Set the data down again, word for word, as it appears below.

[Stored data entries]
- Opening Delimiter -

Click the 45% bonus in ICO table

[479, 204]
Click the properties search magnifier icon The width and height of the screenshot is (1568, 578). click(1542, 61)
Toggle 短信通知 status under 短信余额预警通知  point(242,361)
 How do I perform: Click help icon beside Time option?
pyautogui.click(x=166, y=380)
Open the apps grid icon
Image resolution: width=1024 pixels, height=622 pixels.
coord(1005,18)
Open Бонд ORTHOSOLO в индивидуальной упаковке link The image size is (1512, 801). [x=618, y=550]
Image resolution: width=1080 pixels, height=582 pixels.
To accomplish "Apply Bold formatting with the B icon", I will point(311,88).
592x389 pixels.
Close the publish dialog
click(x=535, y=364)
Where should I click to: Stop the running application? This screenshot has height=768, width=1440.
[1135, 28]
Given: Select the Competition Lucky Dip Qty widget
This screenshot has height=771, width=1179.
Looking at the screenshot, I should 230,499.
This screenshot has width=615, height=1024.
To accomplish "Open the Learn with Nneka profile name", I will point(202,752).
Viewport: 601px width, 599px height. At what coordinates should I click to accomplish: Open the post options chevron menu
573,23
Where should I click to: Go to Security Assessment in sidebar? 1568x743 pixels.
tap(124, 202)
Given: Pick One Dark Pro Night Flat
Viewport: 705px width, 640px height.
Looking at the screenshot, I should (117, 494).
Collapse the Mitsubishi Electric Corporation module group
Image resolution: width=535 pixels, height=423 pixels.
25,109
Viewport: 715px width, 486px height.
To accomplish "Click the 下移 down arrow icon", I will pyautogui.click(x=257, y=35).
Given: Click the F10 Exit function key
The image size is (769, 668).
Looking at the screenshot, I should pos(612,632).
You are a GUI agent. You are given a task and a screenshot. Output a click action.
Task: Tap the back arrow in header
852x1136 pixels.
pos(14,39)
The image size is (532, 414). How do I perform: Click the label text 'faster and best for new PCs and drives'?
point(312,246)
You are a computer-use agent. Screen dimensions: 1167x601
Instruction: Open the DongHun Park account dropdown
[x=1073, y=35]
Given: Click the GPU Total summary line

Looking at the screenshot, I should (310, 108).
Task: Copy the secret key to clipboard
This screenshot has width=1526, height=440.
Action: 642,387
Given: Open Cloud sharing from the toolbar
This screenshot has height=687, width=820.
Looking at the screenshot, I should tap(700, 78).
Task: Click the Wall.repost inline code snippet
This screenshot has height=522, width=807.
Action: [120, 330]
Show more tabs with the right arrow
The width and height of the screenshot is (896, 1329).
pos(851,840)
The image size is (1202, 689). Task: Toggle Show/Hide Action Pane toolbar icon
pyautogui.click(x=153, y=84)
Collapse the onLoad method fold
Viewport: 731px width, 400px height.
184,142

- Closing Delimiter -

Solution to this problem =
Click the 45% bonus in ICO table

[479, 204]
Click the properties search magnifier icon The width and height of the screenshot is (1568, 578). click(1542, 61)
Toggle 短信通知 status under 短信余额预警通知  point(242,361)
 How do I perform: Click help icon beside Time option?
pyautogui.click(x=166, y=380)
Open the apps grid icon
Image resolution: width=1024 pixels, height=622 pixels.
coord(1005,18)
Open Бонд ORTHOSOLO в индивидуальной упаковке link The image size is (1512, 801). [x=618, y=550]
Image resolution: width=1080 pixels, height=582 pixels.
To accomplish "Apply Bold formatting with the B icon", I will point(311,88).
592x389 pixels.
Close the publish dialog
click(x=535, y=364)
Where should I click to: Stop the running application? This screenshot has height=768, width=1440.
[1135, 28]
Given: Select the Competition Lucky Dip Qty widget
This screenshot has height=771, width=1179.
Looking at the screenshot, I should 230,499.
This screenshot has width=615, height=1024.
To accomplish "Open the Learn with Nneka profile name", I will point(202,752).
Viewport: 601px width, 599px height. At what coordinates should I click to accomplish: Open the post options chevron menu
573,23
Where should I click to: Go to Security Assessment in sidebar? 1568x743 pixels.
tap(124, 202)
Given: Pick One Dark Pro Night Flat
Viewport: 705px width, 640px height.
Looking at the screenshot, I should (117, 494).
Collapse the Mitsubishi Electric Corporation module group
Image resolution: width=535 pixels, height=423 pixels.
25,109
Viewport: 715px width, 486px height.
To accomplish "Click the 下移 down arrow icon", I will pyautogui.click(x=257, y=35).
Given: Click the F10 Exit function key
The image size is (769, 668).
Looking at the screenshot, I should pos(612,632).
You are a GUI agent. You are given a task and a screenshot. Output a click action.
Task: Tap the back arrow in header
852x1136 pixels.
pos(14,39)
The image size is (532, 414). How do I perform: Click the label text 'faster and best for new PCs and drives'?
point(312,246)
You are a computer-use agent. Screen dimensions: 1167x601
Instruction: Open the DongHun Park account dropdown
[x=1073, y=35]
Given: Click the GPU Total summary line

Looking at the screenshot, I should (310, 108).
Task: Copy the secret key to clipboard
This screenshot has width=1526, height=440.
Action: 642,387
Given: Open Cloud sharing from the toolbar
This screenshot has height=687, width=820.
Looking at the screenshot, I should tap(700, 78).
Task: Click the Wall.repost inline code snippet
This screenshot has height=522, width=807.
Action: [120, 330]
Show more tabs with the right arrow
The width and height of the screenshot is (896, 1329).
pos(851,840)
The image size is (1202, 689). Task: Toggle Show/Hide Action Pane toolbar icon
pyautogui.click(x=153, y=84)
Collapse the onLoad method fold
Viewport: 731px width, 400px height.
184,142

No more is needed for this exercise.